▸ Passage provided:
##########

Cocrystallization of amantadine hydrochloride with nutrient: Insights into directed self- assembly and optimized biopharmaceutical character by integrating theory and experiment

Abstract

In order to make full use of the advantages of phenolic acid nutraceutical p-coumaric acid (COA) in cocrystallizing with antiviral medication amantadine hydrochloride (ADH), further get innovative insights into assembling ADH-nutraceutical cocrystal and optimizing biopharmaceutical characters of ADH by combining experiment with theory, a novel cocrystal, ADH-COA, is prepared and structurally characterized. Single-crystal X-ray diffraction confirms that the cocrystal consists of COA and ADH molecules in a 1:2 ratio, building a three-dimensional supramolecular network strengthened by charge-assisted hydrogen bonds and tightly packed patterns, which is distinguished by two distinct conformations H-1 and H-2 arising from neutral COA molecules with different counter-ions of ADH within the lattice. These features endow the cocrystal with promoting charge dispersion and polarity reduction, resulting in 37.11 ∼ 41.39 % solubility reduction under different pH conditions versus raw ADH, contributing to mitigating side effects associated with excessive solubility of ADH. Such change of in vitro property, in turn, optimizes in vivo pharmacokinetics, showcasing the lengthened half-life and enhanced 1.45-fold bioavailability. Emphatically, these experimental findings are corroborated by DFT-based theoretical models, demonstrating some positive correlations between macroscopic properties and microstructures of the cocrystal. Thereby, the dual-optimization of in vivo/vitro properties of ADH allows to be fulfilled through the cocrystallization-driven strategy.

##########

▸ Extracted records:
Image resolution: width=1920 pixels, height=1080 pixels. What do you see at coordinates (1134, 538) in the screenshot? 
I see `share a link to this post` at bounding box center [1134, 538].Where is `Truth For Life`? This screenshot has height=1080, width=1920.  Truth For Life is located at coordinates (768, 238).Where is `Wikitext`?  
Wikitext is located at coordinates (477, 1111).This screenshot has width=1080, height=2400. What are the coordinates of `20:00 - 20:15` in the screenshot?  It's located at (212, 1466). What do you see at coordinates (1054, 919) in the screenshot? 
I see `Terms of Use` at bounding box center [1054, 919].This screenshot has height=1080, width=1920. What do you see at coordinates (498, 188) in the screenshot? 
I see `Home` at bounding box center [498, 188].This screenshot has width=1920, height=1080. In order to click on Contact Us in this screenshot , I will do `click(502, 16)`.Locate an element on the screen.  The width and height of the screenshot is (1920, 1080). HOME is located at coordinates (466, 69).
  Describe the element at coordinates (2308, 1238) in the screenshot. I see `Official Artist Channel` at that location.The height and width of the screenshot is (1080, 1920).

##########

▸ What is needed: From the amantadine cocrystal abstract, list every chemical substance it names by name. Include each one's abbreviation where the abstract gives one.

▸ Solution to this task:
p-coumaric acid (COA)
amantadine hydrochloride (ADH)
ADH-COA, the cocrystal